What defines film noir? The gestures and archetypes? Do the femmes fatales, creeping shadows, and hardboiled narration carry any true significance when divorced from the genre’s context–the postwar trauma and shifting social values that so fundamentally shaped it?
With Brick, director Rian Johnson makes the compelling argument that film noir is not merely a moment in American history, but rather an attitude that transcends the barriers of space and time. To prove it, he uproots the stock characters, murder mystery narrative, and distinct dialect from their customary urban environment–and plops them down in a contemporary high school setting.
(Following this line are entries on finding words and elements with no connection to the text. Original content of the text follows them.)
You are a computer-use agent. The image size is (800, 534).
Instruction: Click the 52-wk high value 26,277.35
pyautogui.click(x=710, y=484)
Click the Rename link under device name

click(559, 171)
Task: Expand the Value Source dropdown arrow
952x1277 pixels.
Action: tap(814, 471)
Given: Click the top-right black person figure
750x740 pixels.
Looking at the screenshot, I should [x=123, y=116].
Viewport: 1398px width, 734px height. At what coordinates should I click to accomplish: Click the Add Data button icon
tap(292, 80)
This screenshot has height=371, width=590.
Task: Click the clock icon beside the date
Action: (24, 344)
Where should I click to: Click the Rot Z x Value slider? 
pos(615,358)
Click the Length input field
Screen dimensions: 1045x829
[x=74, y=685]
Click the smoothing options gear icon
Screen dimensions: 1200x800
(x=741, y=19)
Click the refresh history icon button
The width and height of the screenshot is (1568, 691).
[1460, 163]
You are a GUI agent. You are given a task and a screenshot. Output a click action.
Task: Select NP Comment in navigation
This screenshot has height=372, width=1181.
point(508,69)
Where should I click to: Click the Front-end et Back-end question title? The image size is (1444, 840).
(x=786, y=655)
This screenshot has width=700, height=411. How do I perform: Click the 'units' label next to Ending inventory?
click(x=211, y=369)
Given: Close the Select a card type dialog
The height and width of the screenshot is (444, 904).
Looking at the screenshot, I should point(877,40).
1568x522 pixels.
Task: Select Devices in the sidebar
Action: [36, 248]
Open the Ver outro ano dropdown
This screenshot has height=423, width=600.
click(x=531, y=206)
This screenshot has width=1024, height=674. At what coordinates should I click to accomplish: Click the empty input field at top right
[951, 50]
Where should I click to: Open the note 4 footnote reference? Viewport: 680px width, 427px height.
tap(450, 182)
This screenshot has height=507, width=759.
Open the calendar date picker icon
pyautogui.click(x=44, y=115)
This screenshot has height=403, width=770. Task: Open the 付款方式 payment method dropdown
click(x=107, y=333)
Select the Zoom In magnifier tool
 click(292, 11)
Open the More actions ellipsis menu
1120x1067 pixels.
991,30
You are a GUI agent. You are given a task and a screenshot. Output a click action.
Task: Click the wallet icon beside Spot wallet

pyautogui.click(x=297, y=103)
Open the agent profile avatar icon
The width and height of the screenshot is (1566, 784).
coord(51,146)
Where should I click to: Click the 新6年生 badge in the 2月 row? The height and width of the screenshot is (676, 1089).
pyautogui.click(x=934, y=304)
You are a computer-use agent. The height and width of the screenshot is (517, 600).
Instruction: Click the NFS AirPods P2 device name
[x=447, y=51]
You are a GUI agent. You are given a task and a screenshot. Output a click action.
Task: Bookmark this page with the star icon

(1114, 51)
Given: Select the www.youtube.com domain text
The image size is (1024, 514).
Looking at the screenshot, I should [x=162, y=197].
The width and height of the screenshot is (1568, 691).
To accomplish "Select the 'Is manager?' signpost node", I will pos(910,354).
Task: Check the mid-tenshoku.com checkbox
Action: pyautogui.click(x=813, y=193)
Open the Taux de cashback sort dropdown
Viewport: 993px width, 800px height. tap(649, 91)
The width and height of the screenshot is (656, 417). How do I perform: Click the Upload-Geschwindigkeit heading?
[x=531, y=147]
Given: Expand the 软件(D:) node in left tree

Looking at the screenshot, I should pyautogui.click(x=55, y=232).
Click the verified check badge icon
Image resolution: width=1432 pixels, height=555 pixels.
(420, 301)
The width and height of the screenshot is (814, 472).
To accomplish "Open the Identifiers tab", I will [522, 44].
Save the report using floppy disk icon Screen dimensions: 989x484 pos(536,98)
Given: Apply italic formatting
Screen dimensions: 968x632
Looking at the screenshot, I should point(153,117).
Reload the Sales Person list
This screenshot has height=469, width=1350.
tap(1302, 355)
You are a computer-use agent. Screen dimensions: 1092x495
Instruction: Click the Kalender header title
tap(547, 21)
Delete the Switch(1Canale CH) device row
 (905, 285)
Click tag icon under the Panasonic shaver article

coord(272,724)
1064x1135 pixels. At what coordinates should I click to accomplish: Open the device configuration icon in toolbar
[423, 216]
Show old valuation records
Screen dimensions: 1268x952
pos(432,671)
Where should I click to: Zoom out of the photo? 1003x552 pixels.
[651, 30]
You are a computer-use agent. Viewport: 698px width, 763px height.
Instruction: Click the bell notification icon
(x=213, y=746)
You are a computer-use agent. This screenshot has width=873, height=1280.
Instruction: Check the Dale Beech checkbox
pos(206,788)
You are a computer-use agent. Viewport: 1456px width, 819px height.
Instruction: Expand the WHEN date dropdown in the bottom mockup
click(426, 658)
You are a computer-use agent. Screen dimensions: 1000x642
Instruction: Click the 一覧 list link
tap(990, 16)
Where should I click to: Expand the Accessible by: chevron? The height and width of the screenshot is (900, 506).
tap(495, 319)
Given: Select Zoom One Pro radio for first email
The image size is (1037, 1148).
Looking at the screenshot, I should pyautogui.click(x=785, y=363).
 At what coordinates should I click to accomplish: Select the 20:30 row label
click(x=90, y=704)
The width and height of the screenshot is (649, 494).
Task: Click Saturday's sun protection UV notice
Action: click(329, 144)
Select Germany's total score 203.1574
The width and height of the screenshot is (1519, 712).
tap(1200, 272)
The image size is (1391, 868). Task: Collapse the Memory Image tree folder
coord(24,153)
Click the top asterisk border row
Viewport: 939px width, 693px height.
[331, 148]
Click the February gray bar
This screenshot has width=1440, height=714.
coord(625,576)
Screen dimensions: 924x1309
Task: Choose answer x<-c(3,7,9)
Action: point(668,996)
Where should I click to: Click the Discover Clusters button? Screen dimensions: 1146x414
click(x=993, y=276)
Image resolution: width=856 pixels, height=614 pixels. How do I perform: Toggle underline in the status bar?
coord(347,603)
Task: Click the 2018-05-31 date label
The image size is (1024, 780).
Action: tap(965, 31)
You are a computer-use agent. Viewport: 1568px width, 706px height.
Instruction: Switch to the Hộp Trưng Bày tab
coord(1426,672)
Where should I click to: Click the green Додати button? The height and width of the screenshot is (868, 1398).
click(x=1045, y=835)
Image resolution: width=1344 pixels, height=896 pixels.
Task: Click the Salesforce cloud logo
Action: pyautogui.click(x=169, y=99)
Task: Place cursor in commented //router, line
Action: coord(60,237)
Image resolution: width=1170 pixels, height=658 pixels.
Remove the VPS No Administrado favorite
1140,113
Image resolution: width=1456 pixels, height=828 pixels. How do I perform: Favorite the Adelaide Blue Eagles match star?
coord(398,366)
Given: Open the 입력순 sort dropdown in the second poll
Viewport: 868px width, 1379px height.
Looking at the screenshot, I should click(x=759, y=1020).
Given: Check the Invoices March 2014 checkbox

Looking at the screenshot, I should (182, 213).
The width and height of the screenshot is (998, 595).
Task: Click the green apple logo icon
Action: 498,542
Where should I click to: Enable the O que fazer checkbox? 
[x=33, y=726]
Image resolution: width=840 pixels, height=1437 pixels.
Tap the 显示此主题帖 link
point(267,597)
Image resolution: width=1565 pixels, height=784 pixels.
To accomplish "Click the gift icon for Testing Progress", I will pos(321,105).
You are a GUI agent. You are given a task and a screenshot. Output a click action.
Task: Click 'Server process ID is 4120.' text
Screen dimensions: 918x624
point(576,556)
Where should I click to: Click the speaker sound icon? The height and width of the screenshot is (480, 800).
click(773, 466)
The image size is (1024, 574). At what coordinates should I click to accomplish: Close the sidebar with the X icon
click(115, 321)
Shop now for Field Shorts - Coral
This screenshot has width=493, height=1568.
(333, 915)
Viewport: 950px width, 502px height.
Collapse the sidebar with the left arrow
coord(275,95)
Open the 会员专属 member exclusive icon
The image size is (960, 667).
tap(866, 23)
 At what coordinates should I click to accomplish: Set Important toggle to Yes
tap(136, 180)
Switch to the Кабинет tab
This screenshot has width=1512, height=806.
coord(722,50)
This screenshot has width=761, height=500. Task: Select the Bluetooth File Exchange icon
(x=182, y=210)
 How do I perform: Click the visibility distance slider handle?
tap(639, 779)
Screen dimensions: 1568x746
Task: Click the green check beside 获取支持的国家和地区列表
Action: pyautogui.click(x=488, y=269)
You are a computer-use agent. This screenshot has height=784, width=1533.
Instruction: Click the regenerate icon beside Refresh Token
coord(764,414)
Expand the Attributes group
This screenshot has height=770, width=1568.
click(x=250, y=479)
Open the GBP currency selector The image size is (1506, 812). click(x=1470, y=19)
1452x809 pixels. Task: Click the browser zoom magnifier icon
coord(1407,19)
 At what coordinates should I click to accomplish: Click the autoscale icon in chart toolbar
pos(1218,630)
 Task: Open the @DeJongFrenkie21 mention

Protagonist Brendan Frye (Joseph Gordon-Levitt), an outcast who rejects the rigid clique hierarchy, embodies the same overwhelming sense of disillusionment and loneliness as the genre’s numerous detectives and private investigators–he even captures the poetic rhythm of their speech patterns. Various classmates and administrators fill the roles of cops, robbers, masterminds, and dumb thugs, weaving a tangled web of misdirection and deception–a classic Red Harvest conflict.
But even as he dissects and disassembles all the familiar tropes and cliches, Johnson never forgets to craft a cohesive story. The result is a wholly unique cinematic experience–a clever deconstruction that respects its predecessors enough to take them seriously.